══ Material supplied

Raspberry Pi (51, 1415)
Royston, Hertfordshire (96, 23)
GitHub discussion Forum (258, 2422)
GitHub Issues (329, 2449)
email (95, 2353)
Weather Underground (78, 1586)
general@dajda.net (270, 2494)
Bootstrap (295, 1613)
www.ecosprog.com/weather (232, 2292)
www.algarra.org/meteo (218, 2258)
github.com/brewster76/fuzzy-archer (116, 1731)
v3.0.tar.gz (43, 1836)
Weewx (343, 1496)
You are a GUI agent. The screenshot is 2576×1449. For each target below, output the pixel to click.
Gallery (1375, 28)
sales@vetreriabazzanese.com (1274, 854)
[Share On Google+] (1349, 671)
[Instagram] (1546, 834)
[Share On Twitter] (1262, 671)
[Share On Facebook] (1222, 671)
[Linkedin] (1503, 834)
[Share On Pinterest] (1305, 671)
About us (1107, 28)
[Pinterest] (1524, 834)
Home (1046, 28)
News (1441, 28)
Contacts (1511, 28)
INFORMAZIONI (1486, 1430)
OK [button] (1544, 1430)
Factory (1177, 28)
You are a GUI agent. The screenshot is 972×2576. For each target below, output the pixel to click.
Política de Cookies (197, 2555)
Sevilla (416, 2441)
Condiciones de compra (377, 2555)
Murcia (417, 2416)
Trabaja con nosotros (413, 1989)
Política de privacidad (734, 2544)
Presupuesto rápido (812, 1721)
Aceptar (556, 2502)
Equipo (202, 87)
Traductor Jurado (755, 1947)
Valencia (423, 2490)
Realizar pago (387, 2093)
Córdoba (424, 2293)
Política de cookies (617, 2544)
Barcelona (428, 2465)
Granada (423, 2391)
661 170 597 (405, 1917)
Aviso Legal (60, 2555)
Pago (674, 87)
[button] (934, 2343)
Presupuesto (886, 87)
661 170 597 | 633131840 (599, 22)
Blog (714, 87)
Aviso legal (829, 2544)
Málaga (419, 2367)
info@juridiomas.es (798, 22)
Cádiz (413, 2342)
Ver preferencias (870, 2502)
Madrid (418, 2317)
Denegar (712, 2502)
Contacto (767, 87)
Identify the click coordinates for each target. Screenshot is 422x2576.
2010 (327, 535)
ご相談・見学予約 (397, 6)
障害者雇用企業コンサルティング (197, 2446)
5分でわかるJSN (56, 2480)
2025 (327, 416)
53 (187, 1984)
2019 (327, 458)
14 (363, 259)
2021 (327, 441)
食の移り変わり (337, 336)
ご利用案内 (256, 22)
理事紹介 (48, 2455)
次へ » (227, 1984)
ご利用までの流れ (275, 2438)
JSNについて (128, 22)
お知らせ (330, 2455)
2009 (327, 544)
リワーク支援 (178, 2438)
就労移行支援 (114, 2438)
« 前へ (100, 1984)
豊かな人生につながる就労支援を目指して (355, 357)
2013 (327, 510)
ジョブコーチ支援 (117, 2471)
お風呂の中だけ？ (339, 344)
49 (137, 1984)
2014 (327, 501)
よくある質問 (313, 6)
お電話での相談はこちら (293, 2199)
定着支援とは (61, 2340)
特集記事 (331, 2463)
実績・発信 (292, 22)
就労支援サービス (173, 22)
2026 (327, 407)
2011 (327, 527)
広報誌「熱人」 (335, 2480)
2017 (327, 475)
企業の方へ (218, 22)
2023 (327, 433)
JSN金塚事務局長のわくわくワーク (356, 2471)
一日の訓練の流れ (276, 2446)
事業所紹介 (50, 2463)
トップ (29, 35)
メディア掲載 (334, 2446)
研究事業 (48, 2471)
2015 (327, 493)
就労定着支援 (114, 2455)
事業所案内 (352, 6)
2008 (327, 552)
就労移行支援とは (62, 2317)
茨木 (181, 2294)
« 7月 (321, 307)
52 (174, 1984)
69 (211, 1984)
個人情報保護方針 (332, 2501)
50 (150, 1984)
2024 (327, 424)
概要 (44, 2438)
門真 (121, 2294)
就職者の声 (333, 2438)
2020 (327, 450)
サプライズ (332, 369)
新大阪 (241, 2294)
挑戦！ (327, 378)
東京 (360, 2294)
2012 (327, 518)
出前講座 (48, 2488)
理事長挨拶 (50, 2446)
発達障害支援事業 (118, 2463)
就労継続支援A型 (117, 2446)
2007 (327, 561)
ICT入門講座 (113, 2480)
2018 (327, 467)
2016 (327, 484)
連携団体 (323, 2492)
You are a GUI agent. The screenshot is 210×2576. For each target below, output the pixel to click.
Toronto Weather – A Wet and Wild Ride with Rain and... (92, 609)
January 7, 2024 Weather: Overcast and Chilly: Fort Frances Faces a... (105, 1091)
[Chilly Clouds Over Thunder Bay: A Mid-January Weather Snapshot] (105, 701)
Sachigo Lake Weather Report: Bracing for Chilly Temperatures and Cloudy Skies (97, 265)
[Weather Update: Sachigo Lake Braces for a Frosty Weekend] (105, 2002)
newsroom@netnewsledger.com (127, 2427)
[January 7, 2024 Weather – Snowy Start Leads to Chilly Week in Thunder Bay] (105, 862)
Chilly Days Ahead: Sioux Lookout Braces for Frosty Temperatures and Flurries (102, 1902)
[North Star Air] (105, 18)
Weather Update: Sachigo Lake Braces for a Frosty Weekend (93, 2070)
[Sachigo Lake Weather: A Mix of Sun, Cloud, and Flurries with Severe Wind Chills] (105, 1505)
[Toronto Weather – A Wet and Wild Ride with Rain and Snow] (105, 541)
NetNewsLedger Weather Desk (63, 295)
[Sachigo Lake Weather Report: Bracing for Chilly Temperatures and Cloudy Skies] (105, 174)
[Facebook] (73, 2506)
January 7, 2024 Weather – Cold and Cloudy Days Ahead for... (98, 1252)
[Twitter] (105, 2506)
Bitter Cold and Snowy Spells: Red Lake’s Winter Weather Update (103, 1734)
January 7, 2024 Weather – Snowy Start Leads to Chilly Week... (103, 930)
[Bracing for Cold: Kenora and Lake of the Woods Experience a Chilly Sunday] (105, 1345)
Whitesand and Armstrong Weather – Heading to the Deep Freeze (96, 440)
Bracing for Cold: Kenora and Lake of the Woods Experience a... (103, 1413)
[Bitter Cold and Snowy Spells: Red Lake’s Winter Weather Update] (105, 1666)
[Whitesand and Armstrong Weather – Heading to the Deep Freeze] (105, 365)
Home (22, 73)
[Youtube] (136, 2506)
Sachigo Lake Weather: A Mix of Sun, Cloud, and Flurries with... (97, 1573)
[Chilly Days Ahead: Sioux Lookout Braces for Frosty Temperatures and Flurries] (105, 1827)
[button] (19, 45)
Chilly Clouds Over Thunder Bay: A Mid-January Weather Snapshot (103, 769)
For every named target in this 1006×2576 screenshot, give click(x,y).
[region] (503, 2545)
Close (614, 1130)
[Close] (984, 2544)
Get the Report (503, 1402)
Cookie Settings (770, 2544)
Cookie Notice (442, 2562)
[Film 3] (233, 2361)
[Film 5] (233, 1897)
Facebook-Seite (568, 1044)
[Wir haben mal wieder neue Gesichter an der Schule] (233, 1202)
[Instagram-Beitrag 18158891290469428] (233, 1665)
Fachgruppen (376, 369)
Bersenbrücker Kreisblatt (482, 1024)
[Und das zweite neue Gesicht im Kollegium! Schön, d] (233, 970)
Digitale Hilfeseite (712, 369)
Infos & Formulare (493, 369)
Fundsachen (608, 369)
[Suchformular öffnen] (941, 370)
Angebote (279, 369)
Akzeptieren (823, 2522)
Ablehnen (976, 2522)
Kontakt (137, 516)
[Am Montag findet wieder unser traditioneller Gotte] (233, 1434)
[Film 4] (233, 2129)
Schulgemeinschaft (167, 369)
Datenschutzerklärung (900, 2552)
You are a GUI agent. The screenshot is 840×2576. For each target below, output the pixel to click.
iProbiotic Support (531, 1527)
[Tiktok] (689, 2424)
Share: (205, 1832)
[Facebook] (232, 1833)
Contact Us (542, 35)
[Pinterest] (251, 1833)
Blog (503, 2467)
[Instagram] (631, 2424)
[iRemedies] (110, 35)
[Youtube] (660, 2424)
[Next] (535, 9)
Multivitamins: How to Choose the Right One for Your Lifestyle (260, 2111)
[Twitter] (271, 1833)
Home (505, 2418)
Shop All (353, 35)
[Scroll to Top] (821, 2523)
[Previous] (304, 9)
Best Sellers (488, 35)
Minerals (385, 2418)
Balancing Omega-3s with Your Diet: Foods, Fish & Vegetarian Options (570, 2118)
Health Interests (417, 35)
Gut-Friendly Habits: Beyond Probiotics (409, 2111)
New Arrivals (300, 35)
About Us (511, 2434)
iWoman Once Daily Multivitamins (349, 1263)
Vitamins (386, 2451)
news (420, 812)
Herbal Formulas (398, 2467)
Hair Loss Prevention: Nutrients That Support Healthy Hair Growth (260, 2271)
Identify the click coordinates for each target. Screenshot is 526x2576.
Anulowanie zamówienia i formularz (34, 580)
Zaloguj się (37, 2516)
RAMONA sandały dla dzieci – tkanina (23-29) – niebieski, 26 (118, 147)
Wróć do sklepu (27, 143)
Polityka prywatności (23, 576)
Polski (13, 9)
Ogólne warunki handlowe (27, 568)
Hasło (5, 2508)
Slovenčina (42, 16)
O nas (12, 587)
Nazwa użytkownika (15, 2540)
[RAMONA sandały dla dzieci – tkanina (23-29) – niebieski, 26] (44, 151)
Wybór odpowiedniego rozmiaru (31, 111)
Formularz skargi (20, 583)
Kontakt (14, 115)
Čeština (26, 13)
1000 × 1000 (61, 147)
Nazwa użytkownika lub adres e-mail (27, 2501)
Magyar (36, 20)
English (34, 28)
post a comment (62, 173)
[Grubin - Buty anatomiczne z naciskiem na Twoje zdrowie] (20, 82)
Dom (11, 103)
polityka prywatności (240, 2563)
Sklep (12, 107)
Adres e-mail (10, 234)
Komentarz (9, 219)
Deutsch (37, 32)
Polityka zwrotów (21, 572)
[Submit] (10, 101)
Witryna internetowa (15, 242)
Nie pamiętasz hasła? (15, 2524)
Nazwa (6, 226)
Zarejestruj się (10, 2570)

════

→ Assignment
Exactly as they stand, please print the lines from the first line of the records above down to the line that includes "Realizar pago (387, 2093)", both of those included and no others.

→ Answer for this exercise
Raspberry Pi (51, 1415)
Royston, Hertfordshire (96, 23)
GitHub discussion Forum (258, 2422)
GitHub Issues (329, 2449)
email (95, 2353)
Weather Underground (78, 1586)
general@dajda.net (270, 2494)
Bootstrap (295, 1613)
www.ecosprog.com/weather (232, 2292)
www.algarra.org/meteo (218, 2258)
github.com/brewster76/fuzzy-archer (116, 1731)
v3.0.tar.gz (43, 1836)
Weewx (343, 1496)
You are a GUI agent. The screenshot is 2576×1449. For each target below, output the pixel to click.
Gallery (1375, 28)
sales@vetreriabazzanese.com (1274, 854)
[Share On Google+] (1349, 671)
[Instagram] (1546, 834)
[Share On Twitter] (1262, 671)
[Share On Facebook] (1222, 671)
[Linkedin] (1503, 834)
[Share On Pinterest] (1305, 671)
About us (1107, 28)
[Pinterest] (1524, 834)
Home (1046, 28)
News (1441, 28)
Contacts (1511, 28)
INFORMAZIONI (1486, 1430)
OK [button] (1544, 1430)
Factory (1177, 28)
You are a GUI agent. The screenshot is 972×2576. For each target below, output the pixel to click.
Política de Cookies (197, 2555)
Sevilla (416, 2441)
Condiciones de compra (377, 2555)
Murcia (417, 2416)
Trabaja con nosotros (413, 1989)
Política de privacidad (734, 2544)
Presupuesto rápido (812, 1721)
Aceptar (556, 2502)
Equipo (202, 87)
Traductor Jurado (755, 1947)
Valencia (423, 2490)
Realizar pago (387, 2093)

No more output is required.